Mitochondria play diverse roles in metabolism. Cellular metabolic efficiency and adaptation to environmental stress depend on carefully regulated transport of metabolites across the impermeable inner mitochondrial membrane. Consequently, dysregulated metabolite transport is associated with numerous metabolic disorders, including cancer.
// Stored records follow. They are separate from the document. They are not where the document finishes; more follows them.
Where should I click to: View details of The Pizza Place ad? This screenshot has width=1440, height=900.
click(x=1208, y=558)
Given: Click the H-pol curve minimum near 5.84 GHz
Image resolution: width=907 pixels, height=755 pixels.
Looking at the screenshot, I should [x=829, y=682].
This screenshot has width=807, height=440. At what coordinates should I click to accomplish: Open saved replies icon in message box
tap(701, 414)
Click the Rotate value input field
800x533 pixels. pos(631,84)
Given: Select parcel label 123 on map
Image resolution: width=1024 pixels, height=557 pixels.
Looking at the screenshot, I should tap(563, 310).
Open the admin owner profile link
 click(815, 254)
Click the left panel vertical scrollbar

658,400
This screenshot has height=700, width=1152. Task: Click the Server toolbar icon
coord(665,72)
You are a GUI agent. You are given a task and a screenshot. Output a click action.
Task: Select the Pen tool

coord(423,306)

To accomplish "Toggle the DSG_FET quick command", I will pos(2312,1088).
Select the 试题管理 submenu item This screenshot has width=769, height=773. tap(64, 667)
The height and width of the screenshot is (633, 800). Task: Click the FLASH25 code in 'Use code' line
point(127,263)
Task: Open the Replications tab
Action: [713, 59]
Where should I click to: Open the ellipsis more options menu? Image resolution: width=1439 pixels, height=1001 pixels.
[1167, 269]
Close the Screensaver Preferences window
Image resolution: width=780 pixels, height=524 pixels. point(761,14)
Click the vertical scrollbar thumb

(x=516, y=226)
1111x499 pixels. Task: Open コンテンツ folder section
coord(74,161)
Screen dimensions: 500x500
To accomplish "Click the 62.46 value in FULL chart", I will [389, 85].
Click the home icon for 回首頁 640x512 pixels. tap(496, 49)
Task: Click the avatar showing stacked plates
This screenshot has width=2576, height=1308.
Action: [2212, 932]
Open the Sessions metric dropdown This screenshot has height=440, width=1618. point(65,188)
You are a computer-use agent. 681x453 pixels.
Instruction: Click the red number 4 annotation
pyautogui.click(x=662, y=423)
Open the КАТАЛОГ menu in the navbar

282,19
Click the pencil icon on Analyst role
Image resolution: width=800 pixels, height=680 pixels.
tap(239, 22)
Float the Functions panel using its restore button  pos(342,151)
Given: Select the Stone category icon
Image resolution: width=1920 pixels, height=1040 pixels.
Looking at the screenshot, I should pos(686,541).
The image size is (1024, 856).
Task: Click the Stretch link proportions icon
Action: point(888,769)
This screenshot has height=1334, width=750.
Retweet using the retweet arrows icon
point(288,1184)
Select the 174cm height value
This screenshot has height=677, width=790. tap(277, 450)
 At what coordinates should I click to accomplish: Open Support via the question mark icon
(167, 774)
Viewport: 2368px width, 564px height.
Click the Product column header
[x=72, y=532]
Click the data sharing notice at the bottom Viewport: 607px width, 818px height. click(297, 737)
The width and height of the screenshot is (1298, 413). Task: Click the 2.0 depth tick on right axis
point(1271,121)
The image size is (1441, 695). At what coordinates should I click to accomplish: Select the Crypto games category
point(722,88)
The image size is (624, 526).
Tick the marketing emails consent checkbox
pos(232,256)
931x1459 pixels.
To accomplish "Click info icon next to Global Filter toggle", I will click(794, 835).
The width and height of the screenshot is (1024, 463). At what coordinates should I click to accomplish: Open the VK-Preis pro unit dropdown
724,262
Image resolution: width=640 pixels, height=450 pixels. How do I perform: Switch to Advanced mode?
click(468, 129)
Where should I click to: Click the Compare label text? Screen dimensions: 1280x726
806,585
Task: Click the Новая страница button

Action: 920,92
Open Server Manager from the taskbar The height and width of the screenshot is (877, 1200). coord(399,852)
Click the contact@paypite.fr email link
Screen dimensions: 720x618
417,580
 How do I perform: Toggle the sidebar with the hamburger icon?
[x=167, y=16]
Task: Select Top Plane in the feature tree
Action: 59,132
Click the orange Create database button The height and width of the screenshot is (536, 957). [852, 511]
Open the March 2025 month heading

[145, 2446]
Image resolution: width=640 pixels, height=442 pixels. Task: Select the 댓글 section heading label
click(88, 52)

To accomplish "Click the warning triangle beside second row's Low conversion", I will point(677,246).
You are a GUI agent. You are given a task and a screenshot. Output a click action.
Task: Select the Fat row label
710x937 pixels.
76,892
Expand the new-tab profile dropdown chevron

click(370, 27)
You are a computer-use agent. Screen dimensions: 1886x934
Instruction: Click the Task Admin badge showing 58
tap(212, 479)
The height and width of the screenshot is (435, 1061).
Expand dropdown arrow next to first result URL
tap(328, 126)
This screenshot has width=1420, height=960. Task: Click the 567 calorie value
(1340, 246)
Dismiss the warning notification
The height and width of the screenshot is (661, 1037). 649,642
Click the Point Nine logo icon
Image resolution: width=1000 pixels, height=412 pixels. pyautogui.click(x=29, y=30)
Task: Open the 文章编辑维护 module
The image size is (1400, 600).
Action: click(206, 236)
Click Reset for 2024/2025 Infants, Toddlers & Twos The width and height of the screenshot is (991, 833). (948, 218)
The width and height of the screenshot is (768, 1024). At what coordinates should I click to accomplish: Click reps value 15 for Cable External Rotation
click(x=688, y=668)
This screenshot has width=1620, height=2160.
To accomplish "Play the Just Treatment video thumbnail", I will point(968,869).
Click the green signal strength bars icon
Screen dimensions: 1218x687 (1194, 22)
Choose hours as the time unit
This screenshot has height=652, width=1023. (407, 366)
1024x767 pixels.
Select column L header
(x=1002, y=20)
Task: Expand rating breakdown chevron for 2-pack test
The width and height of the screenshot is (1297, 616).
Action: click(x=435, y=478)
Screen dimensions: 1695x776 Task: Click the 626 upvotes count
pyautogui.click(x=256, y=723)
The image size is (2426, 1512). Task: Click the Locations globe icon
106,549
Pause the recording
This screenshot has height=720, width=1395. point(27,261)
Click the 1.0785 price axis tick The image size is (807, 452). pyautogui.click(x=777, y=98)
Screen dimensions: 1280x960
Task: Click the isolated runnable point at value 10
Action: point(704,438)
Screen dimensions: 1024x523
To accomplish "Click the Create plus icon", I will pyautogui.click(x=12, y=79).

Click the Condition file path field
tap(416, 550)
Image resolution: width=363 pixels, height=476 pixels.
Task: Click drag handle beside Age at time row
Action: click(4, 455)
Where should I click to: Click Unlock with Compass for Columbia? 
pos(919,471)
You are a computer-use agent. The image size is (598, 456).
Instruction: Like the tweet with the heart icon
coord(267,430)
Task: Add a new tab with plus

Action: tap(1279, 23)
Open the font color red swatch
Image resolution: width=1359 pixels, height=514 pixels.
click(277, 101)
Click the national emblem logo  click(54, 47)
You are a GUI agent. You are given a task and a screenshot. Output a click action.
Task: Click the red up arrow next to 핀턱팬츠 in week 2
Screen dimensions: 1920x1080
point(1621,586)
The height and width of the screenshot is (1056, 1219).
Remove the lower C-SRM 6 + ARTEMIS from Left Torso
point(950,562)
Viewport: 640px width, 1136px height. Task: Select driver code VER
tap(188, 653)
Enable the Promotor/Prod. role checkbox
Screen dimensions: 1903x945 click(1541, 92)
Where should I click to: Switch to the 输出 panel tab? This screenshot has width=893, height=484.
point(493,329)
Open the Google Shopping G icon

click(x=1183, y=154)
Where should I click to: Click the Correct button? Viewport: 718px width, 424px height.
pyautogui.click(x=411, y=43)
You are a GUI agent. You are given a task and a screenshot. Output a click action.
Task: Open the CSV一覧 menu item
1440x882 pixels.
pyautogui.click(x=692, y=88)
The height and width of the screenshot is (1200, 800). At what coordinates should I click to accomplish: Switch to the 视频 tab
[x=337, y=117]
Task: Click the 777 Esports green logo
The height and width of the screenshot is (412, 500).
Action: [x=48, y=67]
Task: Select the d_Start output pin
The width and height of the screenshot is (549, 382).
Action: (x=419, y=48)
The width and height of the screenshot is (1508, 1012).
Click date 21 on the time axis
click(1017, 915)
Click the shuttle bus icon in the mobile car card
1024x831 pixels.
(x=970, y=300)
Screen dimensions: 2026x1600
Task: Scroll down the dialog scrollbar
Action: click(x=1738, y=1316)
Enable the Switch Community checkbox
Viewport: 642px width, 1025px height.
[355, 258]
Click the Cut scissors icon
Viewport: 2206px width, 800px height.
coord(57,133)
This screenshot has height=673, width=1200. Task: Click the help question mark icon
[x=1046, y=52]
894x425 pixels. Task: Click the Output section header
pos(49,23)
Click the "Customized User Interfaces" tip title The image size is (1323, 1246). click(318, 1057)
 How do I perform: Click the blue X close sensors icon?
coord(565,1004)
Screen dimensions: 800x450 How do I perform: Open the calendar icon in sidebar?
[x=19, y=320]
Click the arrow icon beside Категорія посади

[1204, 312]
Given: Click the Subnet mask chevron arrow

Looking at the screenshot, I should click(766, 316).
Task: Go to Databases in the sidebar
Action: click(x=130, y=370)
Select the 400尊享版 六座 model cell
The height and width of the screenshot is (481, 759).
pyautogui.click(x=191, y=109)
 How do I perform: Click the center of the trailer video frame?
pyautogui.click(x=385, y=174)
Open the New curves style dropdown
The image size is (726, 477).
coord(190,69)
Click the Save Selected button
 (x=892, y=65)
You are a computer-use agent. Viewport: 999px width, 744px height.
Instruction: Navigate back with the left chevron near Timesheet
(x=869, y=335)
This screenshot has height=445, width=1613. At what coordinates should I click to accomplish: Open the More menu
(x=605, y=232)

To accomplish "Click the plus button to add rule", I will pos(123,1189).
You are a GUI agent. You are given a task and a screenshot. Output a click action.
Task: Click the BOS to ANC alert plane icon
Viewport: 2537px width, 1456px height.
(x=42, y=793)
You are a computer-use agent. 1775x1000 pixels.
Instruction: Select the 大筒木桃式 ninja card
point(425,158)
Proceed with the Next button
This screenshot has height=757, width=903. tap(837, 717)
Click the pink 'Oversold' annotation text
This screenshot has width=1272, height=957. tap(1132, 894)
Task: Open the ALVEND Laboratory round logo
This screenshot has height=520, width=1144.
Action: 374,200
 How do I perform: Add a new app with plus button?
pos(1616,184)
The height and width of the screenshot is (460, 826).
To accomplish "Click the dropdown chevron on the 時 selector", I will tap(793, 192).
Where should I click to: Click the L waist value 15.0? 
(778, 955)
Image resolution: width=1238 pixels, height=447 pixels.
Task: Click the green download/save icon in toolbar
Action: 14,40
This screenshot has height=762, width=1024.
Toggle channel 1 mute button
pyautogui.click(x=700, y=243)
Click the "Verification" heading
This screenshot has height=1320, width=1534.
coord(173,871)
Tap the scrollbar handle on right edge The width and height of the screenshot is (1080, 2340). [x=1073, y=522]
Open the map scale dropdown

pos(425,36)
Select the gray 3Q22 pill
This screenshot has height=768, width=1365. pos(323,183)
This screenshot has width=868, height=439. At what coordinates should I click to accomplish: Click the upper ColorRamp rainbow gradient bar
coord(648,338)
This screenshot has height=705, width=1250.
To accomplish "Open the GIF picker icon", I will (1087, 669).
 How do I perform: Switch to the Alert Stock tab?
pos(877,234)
Metabolite transport across the inner mitochondrial membrane is under the exquisite control of dedicated solute carrier proteins. Most mitochondrial solute carriers belong to the solute carrier 25 family (SLC25), which share a common transport mechanism but have different substrate specificities and regulatory mechanisms. Studying these metabolite transporters will help reveal how mitochondria are integrated in disease-relevant signalling and metabolic pathways. This talk will introduce our recent exploration of mitochondrial methylated amino acid (MeAA) transport and metabolism. I will discuss how and why MeAAs end up in mitochondria and explore the impact of mitochondrial MeAA metabolism on cell biology and cancer progression. Our findings may provide new opportunities for therapeutic targeting of mitochondrial uptake of modified amino acids in the future.

Bio:

Tom is a Junior Group Leader and CRUK Career Development Fellow at the CRUK Scotland Institute and University of Glasgow. He completed his PhD with Jon Lane at the University of Bristol and moved to Cologne for a postdoc in Thomas Langer’s lab at the Max Planck Institute for Biology of Ageing and CECAD. He established his lab in Glasgow in 2022. His research group explores how mitochondria are reprogrammed in tumours with an overall goal to target metabolic plasticity in cancer.